**数据集**
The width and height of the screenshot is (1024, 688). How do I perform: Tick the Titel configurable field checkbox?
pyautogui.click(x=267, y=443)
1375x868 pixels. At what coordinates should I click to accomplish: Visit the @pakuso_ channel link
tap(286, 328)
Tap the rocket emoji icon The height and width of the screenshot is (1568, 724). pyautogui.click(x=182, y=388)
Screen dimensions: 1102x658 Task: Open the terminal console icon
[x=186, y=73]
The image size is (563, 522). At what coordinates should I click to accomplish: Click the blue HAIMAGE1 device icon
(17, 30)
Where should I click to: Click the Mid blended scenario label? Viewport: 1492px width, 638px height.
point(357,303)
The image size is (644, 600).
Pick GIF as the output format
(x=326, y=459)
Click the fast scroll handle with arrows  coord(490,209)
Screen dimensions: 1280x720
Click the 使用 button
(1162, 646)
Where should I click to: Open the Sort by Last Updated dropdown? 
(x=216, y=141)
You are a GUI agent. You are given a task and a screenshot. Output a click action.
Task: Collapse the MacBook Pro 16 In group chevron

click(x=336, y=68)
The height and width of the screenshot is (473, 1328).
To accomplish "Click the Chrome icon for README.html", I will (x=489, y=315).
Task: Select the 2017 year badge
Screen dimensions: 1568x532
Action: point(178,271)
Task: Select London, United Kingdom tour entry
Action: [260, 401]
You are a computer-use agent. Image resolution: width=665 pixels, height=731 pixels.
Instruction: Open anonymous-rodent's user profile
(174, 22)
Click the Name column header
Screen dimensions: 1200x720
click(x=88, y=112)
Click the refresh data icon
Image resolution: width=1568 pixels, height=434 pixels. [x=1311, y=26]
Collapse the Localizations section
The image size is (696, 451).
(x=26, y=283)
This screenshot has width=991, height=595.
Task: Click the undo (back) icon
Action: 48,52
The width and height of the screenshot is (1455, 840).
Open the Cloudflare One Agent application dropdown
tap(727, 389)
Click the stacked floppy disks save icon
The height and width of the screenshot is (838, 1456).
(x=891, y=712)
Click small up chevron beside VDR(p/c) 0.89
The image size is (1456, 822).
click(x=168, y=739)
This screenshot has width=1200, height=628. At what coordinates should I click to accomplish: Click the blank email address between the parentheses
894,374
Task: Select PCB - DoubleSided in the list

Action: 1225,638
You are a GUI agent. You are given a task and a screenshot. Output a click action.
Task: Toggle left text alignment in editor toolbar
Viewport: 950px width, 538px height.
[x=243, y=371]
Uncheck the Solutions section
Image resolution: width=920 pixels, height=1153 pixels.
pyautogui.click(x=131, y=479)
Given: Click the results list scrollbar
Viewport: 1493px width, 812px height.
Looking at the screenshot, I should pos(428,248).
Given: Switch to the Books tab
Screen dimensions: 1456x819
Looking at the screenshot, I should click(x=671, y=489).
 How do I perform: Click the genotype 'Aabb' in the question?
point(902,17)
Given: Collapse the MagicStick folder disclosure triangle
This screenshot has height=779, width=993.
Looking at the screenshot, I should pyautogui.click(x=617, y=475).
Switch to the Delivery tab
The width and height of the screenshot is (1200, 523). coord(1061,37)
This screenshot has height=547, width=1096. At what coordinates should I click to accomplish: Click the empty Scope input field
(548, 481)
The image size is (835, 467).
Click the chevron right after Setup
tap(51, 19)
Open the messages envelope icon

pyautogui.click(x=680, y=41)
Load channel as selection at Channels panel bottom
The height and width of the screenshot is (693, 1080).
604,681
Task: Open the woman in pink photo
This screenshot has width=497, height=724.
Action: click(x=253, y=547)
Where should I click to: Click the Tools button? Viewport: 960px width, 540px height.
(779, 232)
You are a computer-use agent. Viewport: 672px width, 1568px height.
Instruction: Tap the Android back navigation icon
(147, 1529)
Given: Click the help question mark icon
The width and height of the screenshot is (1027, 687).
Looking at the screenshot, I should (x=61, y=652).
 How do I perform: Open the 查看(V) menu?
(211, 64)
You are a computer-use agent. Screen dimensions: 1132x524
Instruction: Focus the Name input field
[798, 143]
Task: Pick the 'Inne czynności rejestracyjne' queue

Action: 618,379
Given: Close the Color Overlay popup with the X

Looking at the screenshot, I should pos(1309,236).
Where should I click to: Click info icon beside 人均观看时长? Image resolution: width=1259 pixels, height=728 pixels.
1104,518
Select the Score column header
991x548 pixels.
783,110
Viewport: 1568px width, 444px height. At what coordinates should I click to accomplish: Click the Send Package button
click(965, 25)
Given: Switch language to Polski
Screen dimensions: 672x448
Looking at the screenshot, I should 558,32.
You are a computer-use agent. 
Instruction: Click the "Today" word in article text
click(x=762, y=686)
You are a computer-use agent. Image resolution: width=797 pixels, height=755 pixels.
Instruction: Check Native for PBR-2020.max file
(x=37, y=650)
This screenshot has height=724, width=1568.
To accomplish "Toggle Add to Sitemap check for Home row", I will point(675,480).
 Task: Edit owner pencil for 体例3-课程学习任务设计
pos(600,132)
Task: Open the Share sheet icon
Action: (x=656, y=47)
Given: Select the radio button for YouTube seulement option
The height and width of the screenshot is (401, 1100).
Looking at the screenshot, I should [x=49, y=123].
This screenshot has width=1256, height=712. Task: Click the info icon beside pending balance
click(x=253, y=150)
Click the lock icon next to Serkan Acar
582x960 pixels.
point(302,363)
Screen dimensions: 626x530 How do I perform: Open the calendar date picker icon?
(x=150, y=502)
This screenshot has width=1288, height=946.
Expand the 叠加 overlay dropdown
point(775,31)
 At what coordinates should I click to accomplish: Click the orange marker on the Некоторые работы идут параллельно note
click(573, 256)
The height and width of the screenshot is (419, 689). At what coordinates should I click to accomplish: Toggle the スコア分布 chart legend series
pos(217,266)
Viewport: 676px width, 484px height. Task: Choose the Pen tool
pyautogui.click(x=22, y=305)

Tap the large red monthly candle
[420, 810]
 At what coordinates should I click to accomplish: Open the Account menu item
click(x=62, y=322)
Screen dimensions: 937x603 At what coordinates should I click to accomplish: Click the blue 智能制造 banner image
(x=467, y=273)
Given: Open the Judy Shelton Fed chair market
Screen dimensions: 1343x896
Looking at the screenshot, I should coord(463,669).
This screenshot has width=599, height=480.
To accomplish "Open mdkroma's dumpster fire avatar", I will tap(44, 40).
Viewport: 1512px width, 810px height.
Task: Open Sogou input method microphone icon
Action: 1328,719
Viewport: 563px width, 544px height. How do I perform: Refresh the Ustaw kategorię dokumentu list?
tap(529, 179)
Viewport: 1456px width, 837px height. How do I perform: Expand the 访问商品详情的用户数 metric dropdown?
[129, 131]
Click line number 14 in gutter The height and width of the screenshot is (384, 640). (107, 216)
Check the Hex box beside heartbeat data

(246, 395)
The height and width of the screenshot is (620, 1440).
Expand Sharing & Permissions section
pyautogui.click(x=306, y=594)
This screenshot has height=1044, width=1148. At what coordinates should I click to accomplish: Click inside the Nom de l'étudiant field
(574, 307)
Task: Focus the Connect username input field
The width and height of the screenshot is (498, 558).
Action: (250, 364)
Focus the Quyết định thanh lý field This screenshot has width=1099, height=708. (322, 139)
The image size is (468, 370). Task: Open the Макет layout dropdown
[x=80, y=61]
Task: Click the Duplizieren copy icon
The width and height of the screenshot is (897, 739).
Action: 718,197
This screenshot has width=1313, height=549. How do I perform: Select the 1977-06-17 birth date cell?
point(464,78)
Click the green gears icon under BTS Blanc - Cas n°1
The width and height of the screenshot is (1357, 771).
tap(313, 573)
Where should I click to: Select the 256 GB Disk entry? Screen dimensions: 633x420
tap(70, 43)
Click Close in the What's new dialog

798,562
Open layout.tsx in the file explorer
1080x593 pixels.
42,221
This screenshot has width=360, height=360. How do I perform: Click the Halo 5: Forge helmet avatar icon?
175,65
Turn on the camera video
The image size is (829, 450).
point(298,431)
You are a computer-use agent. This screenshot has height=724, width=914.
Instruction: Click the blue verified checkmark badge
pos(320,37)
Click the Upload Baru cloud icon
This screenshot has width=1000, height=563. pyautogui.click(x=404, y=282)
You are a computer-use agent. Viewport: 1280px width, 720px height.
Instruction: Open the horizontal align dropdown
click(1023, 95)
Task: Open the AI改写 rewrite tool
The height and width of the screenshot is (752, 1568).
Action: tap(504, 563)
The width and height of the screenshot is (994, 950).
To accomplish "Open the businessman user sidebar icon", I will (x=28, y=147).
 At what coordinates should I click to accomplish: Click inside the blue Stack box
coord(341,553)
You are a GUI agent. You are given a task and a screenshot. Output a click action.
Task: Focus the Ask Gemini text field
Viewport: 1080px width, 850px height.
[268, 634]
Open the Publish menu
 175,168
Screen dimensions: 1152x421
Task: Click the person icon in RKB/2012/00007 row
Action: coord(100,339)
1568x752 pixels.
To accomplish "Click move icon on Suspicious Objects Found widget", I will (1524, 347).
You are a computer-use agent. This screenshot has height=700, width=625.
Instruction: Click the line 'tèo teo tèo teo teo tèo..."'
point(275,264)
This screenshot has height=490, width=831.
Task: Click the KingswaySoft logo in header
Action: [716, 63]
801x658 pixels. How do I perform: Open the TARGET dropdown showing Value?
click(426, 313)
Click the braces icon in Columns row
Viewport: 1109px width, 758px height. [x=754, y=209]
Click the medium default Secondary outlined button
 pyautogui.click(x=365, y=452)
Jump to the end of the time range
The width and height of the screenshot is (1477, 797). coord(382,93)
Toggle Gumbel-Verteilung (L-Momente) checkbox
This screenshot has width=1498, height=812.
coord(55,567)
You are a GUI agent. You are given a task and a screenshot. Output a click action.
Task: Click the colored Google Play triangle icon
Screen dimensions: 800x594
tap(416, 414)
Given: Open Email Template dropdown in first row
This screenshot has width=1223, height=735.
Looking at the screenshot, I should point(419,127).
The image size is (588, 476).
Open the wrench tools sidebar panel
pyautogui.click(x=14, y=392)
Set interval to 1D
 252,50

**任务要求**
把上面的记录原样照抄一遍。从含有“This screenshot has width=1200, height=628.”的那一行开始，一直抄到含有“point(902,17)”的那一行为止，首尾两行都要包括。

**解答**
This screenshot has width=1200, height=628. At what coordinates should I click to accomplish: Click the blank email address between the parentheses
894,374
Task: Select PCB - DoubleSided in the list

Action: 1225,638
You are a GUI agent. You are given a task and a screenshot. Output a click action.
Task: Toggle left text alignment in editor toolbar
Viewport: 950px width, 538px height.
[x=243, y=371]
Uncheck the Solutions section
Image resolution: width=920 pixels, height=1153 pixels.
pyautogui.click(x=131, y=479)
Given: Click the results list scrollbar
Viewport: 1493px width, 812px height.
Looking at the screenshot, I should pos(428,248).
Given: Switch to the Books tab
Screen dimensions: 1456x819
Looking at the screenshot, I should click(x=671, y=489).
 How do I perform: Click the genotype 'Aabb' in the question?
point(902,17)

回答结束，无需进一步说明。